Start of Records supplied
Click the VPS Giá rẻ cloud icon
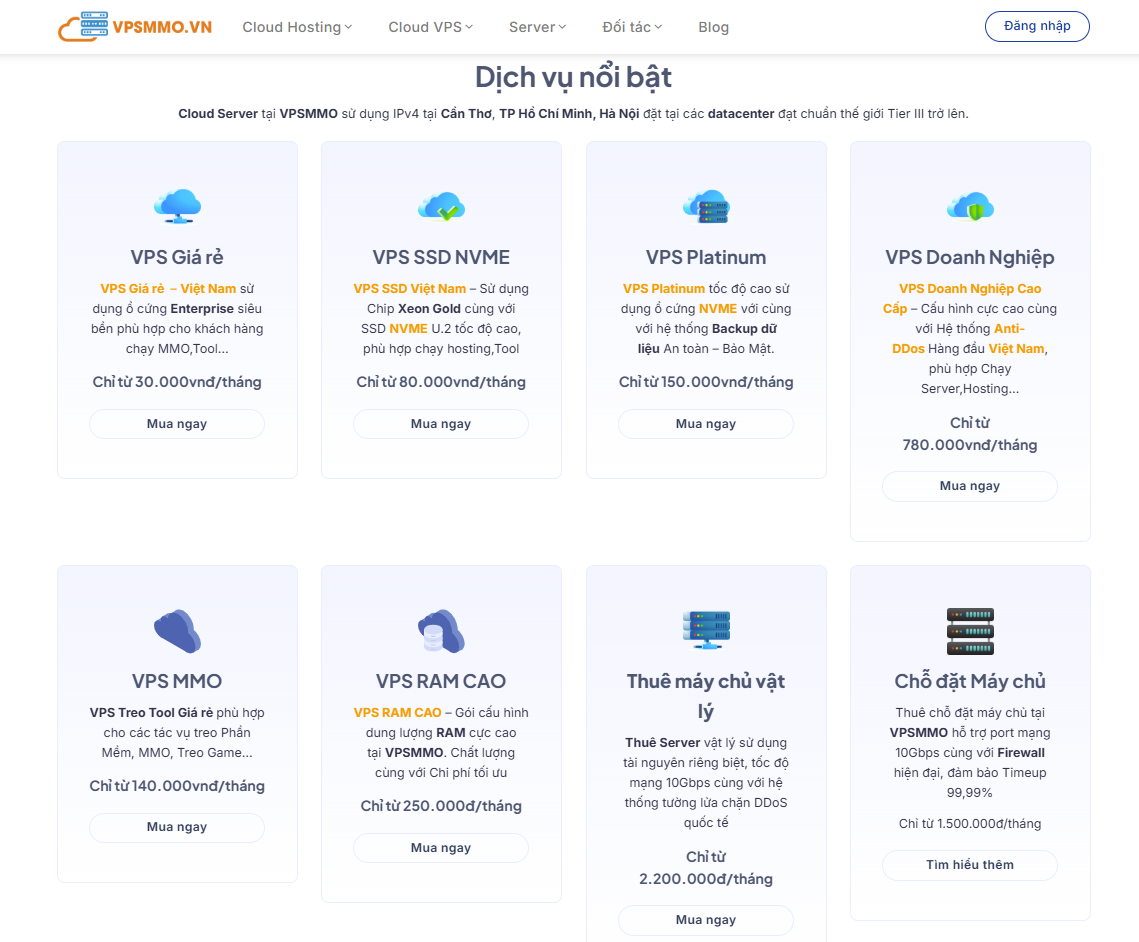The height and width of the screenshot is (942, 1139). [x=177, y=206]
End of Records supplied
Start of Records supplied
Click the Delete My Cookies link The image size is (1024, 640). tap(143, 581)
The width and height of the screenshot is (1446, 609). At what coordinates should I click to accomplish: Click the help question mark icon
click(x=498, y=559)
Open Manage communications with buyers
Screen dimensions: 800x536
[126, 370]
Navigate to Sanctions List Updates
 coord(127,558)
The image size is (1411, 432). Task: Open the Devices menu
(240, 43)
End of Records supplied
Work to be completed:
Go back to the listing above. Copy word for word the lines from the one with "Click the Delete" through the one with "Open Manage communications with buyers", and nothing more.

Response box:
Click the Delete My Cookies link The image size is (1024, 640). tap(143, 581)
The width and height of the screenshot is (1446, 609). At what coordinates should I click to accomplish: Click the help question mark icon
click(x=498, y=559)
Open Manage communications with buyers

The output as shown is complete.